Supabase moves out of beta, adds supports for Swift, plugs in Oriole storage engine

Supabase moves out of beta, adds supports for Swift, plugs in Oriole storage engine

Supabase, described by its developers as an open source alternative to Google’s Firebase, has moved to general availability as well as introducing new capabilities including official support for the Swift programming language and investment in pluggable storage for Postgres via acquisition of the Oriole team.

This is “launch week” for the project, and other announcements include adding AI inference to the Supabase Edge runtime, making it easier to run AI models. 

There is also a beta of Branching, the ability to create a preview environment when pull requests are opened on GitHub, including database migrations which are merged to production when the pull request is merged.

According to the post, general availability is based on confidence in the scalability of the service. Over 1 million databases are now running on the managed platform, with customers including 1Password and Mozilla, which uses it for MDN Search.

OrioleDB is a replacement storage engine for PostgreSQL, designed to be distributed. It is currently in public beta. CEO and co-founder Paul Copplestone posted that the Oriole team is joining the Supabase project to build a faster storage engine for Postgres, as well as working on pluggable storage for Postgres in general. Copplestone gave assurance that “we’ll work with the Oriole team and Postgres community with the goal of upstreaming patches so that Oriole can be used with any Postgres installation.”

Swift language support is aimed at developers on Apple platforms and adds libraries which are now officially supported. A new guide shows how to build a user management app with Swift and SwiftUI, supporting user authentication and storage in a Postgres database.
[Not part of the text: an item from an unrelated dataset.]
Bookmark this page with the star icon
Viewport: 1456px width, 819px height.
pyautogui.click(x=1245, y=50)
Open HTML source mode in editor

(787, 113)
Swift joins JavaScript and Flutter as fully supported languages, with Python, C# and Kotlin on offer as community contributions.

Supabase is open source on GitHub and developers are told that “all of our public repos have OSI-compliant licenses. We have no plans to change this.” The company behind it has a business based on hosting, with a limited free plan and then hosting from $25 per month.

Supabase architecture (diagram from official documentation)

Supabase first appeared just over 4 years ago, when Copplestone introduced it as a realtime server that “allows you to listen to changes in your database via websockets.” The core of Supabase is PostgreSQL, with added APIs for authentication, REST (Representational State Transfer) API, websocket engine using the Elixir language, storage API compatible with AWS S3 (Simple Storage Service), Edge functions based on Deno, API gateway based on Kong, and a dashboard for management.

Developer comments on the service are mixed. “Supabase let us launch fast which was amazing. Super powerful Postgres features without the pain of self-hosting,” said one, who added: “Functions have a critical bug that prevent us from using in development so we decided to move to our own API servers,” and then, “we were able to completely move off of it over the course of a few weeks, but continue using the self-hosted version. This is a huge benefit over something like Firebase or Amplify.”

The move to self-hosting in this case was not for cost reasons, but rather performance, with this and some others complaining of excessive latency. The open source nature of the project though gives portability for those concerned about lock-in as well as the potential for the community to fix issues.